Despite the study’s limitations, Andy De Santis, a registered dietitian with a master’s in public health community nutrition, said the health benefits of eating a higher or “greener” Mediterranean diet can likely a wide variety of people.
“Given the robust nutritional benefits that are associated with a ‘green’ Mediterranean dietary pattern, I see no obvious reasons why this style of eating would not be protective across broader portions of the population, although definitive research always helps to increase the confidence in such a claim,” De Santis told Healthline.
“All of my research and education tells me that whole grains, nuts, seeds, fruits, and vegetables represent the most viable avenues to either prevent or manage type 2 diabetes,” he said.
“Within the whole grain/starchy veggie category, emphasizing lower [glycemic index] selections such as sweet potatoes, barley, quinoa, and steel cut oats will certainly be helpful,” he added.
Furthermore, De Santis said everyone can benefit from adding more plant fiber to their dietary pattern.
“There is also a special type of plant fiber, known as psyllium, which is particularly useful at regulating both blood sugar and cholesterol levels,” he said.
“It’s sold in a variety of forms and can be added to yogurt, smoothies, and baked goods to provide a little boost,” he noted.
“The results of this study don’t surprise me in the least because low glycemic index, high soluble fiber foods like fruits, veggies, nuts, seeds, and legumes have long been considered a cornerstone of good blood sugar management,” said De Santis.
“And a dietary pattern which emphasizes them above all else will almost inevitably be protective against the development of type 2 diabetes,” he added.
The glycemic index measures the effect of food on your insulin and blood sugar (blood glucose) levels.
Foods may be grouped into low, moderate, and high glycemic index categories.
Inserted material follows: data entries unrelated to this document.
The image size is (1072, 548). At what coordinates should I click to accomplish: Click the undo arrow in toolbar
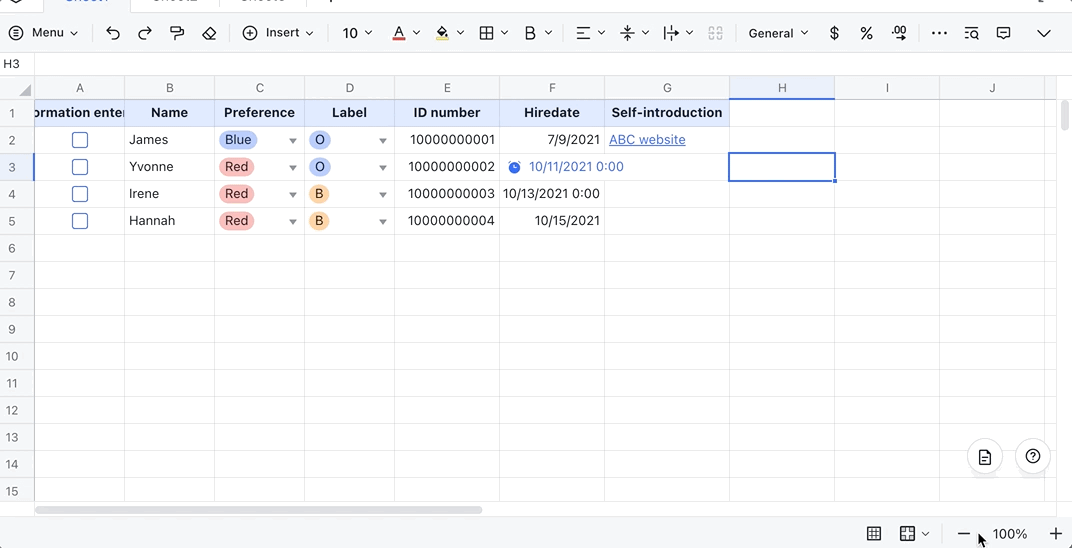(113, 33)
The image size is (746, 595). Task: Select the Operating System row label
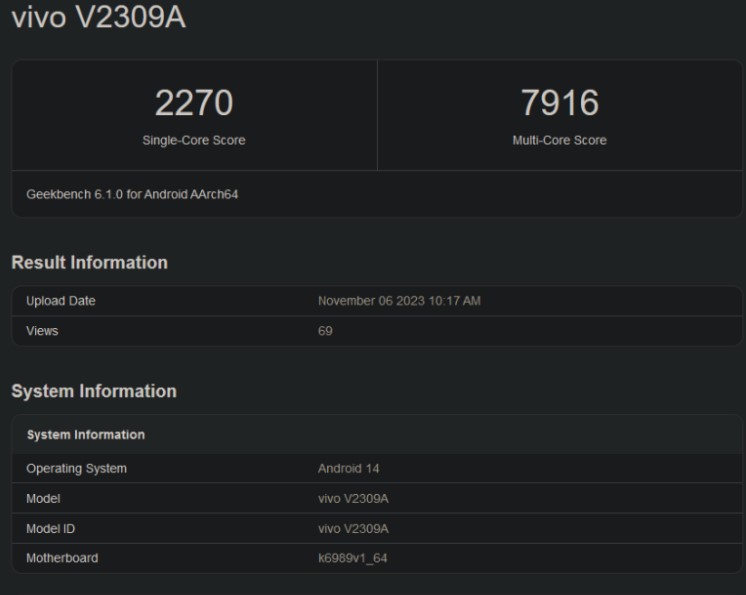[76, 468]
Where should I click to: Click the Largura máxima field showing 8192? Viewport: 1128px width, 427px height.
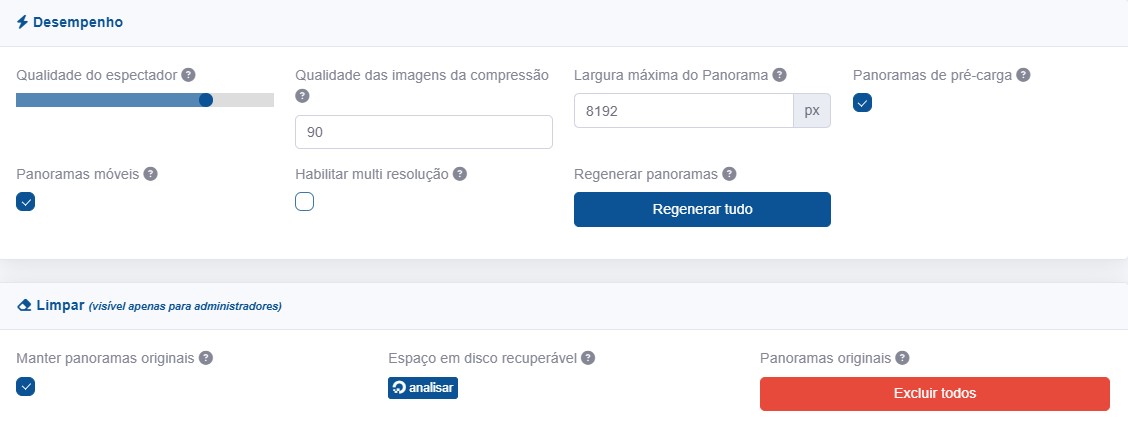click(x=683, y=111)
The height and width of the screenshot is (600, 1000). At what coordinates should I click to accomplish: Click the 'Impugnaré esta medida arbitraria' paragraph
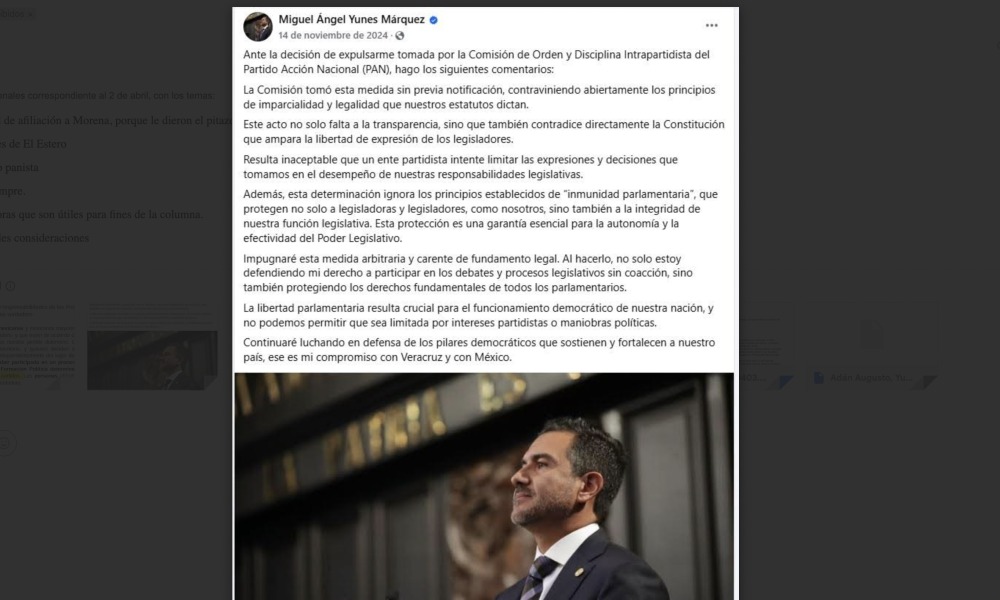click(x=467, y=273)
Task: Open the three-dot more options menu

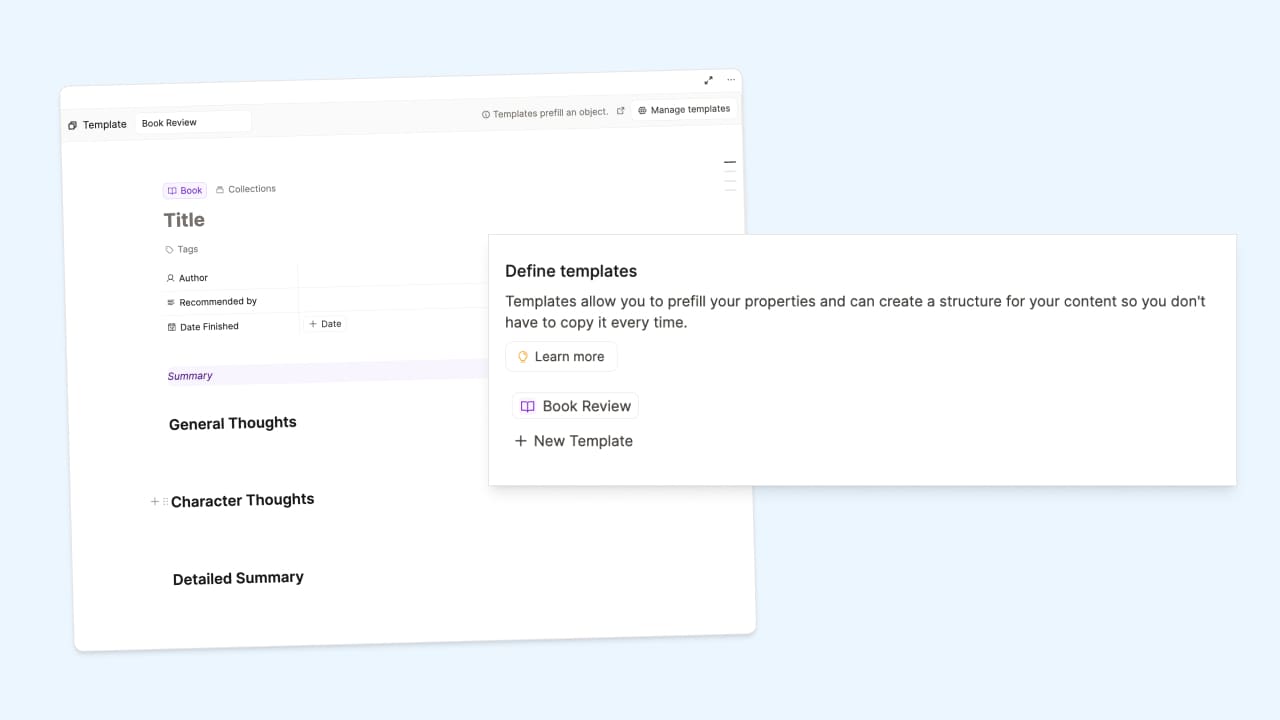Action: (731, 80)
Higher glycemic foods result in quicker spikes in insulin and blood sugar.
A Harvard Medical School guide demonstrates how to make everyday switches from higher glycemic index foods to lower ones.
The guide recommends these swaps:
- white rice for brown or converted rice
- instant oats for steel cut oats
- corn flakes for bran flakes
- baked potato for pasta or bulgur
- white bread for whole grain bread
- corn for peas or leafy greens
“[Low glycemic index] foods help with blood sugar management largely due to their soluble fiber content,” De Santis said.
“Soluble fiber has a slowing effect on the movement of food through the digestive system and thus leads to a more modest insulin response,” he noted.